1. If \(a \geq X\), then the price changes to \(a-X\) yen; i.e. it decreases by \(X\) yen.
2. If \(0 \lt a \lt X\), then the price changes to \(0\) yen; i.e. it decreases by \(a\) yen.

If \(a=0\), then the price of the items remains unchanged: it’s still \(0\) yen.

In order to reduce the cost as much as possible, we should apply coupons first to items that potentially reduces the prices more. In other words,

• we should first apply the discount of type 1. above as many times as possible;
• then we should apply the discount of type 2. above as many times as possible, with the items with larger potential discount applying first.

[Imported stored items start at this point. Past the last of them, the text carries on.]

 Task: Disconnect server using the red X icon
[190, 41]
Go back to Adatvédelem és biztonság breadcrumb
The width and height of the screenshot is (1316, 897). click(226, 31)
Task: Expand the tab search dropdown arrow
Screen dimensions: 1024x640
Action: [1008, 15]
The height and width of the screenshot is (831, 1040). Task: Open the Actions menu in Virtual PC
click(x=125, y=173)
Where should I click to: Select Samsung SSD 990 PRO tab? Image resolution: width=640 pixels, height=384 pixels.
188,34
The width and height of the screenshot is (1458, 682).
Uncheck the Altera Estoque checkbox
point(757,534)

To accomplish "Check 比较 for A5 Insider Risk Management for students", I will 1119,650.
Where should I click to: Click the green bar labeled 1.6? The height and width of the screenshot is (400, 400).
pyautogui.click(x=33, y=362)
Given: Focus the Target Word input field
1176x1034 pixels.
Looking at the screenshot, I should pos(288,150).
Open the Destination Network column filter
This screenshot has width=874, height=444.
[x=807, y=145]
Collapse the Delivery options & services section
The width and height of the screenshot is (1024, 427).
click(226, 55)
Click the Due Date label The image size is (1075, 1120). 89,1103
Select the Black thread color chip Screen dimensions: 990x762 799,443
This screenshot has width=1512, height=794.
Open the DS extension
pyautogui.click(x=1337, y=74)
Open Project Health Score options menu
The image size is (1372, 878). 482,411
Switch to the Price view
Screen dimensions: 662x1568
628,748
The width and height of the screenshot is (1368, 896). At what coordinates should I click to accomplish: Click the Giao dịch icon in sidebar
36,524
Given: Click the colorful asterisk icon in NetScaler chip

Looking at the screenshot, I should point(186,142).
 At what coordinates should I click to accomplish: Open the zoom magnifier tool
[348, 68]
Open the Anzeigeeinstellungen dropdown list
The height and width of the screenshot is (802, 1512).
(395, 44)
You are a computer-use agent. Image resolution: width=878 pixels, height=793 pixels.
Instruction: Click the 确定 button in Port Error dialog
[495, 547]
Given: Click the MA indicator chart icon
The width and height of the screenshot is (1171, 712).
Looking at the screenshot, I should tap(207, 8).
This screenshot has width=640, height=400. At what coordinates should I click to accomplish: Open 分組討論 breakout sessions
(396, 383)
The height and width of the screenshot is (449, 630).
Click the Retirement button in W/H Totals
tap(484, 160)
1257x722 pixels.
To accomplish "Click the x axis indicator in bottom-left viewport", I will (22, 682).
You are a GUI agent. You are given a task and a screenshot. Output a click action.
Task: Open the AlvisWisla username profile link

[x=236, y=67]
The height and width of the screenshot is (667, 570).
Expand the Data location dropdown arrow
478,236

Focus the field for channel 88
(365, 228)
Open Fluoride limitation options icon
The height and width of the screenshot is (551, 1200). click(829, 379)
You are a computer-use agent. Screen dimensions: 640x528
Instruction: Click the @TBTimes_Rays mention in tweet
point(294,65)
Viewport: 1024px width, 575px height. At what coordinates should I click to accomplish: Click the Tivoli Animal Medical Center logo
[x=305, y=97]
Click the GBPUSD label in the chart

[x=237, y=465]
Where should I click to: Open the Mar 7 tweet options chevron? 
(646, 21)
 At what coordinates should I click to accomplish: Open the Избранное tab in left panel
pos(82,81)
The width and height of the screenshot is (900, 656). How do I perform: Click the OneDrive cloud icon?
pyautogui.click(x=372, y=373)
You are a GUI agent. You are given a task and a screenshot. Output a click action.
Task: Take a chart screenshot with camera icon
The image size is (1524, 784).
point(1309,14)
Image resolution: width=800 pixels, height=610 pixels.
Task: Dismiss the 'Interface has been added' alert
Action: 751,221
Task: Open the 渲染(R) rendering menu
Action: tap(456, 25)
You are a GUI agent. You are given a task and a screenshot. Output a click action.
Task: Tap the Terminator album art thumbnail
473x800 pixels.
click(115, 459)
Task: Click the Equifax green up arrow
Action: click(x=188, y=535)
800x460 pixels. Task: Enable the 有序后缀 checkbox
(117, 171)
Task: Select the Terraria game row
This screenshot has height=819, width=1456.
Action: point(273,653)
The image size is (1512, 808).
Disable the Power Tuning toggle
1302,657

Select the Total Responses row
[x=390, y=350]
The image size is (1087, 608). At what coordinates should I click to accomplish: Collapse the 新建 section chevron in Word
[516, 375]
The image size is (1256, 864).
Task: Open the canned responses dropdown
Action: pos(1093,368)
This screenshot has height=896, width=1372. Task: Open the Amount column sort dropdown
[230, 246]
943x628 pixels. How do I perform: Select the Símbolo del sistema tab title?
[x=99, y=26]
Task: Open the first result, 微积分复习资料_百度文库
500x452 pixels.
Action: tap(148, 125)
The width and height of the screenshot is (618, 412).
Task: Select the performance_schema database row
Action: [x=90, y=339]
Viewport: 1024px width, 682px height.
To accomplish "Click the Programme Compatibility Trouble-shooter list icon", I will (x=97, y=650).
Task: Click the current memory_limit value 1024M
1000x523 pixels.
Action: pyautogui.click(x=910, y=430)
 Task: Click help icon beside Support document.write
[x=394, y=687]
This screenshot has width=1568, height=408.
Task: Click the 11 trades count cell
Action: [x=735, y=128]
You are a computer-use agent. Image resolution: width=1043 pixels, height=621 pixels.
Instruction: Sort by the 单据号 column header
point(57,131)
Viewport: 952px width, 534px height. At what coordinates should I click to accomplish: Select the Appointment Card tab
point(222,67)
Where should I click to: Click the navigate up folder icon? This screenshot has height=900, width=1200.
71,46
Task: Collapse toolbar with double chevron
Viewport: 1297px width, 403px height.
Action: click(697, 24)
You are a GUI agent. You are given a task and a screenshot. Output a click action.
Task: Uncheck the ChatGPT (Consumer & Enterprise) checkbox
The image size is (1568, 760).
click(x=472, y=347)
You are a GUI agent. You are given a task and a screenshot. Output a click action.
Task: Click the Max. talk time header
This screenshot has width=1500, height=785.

By simulating this procedures, the answer for this problem is obtained.

However, under the Constraints of this problem, the number of coupons \(K\) can be as large as \(10^9\), so we have to simulate efficiently in order to fit in the time limit. We will now describe the details of the algorithm.

First, we first find how many times the discount of type 1. is applied without naively simulating. If we had an infinite number of coupons, then we could apply a discount of type 1. to the \(i\)-th item at most \(\lfloor \frac{A_i}{X} \rfloor\) times (where \(\lfloor x \rfloor\) denotes the maximum integer not exceeding \(x\)). Therefore, (if we had an infinite number of coupons) we could apply a discount of type 1. to all the items at most \(\sum_{i = 1} ^N \lfloor \frac{A_i}{X} \rfloor\) times in total. Considering the actual number of coupons you have, a discount of type 1. is applied \(m := \min \lbrace \sum_{i = 1} ^N \lfloor \frac{A_i}{X} \rfloor, K \rbrace\) times. Therefore, as a result of discounts of type 1. as much as possible, \(m\) number of coupons is consumed, and the total cost for all the items is reduced by \(mX\) yen.

If coupons still remain after \(m\) times of discounts of type 1., then apply discounts of type 2. to many items as possible, prioritizing the item with the highest current price. Since each item \(i\) has already been discounted down to \(A_i \bmod X\) yen (where \(A_i \bmod X\) denotes the remainder when dividing \(A_i\) by \(X\)), it can be implemented by sorting the items by the key \(A_i \bmod X\) and inspect them in the decreasing order of that value.

Therefore, the problem has been solved in a total of \(\mathrm{O}(N \log N)\) time.

Here is a sample code in C++.

#include <iostream>
#include <algorithm>
using namespace std;
typedef long long ll;

ll n, k, x;
ll a[200005];

int main(void)
{
  cin >> n >> k >> x;
  for(int i = 1; i <= n; i++) cin >> a[i];
  
  ll ans = 0;
  for(int i = 1; i <= n; i++) ans += a[i];
  
  ll m = 0;
  for(int i = 1; i <= n; i++) m += a[i]/x;
  m = min(m, k);
  ans -= m*x, k -= m;
  
  for(int i = 1; i <= n; i++) a[i] %= x;
  sort(a+1, a+n+1);
  
  for(int i = n; i >= 1; i--){
    if(k == 0) break;
    ans -= a[i], k--;
  }
  
  cout << ans << endl;
  
  return 0;
}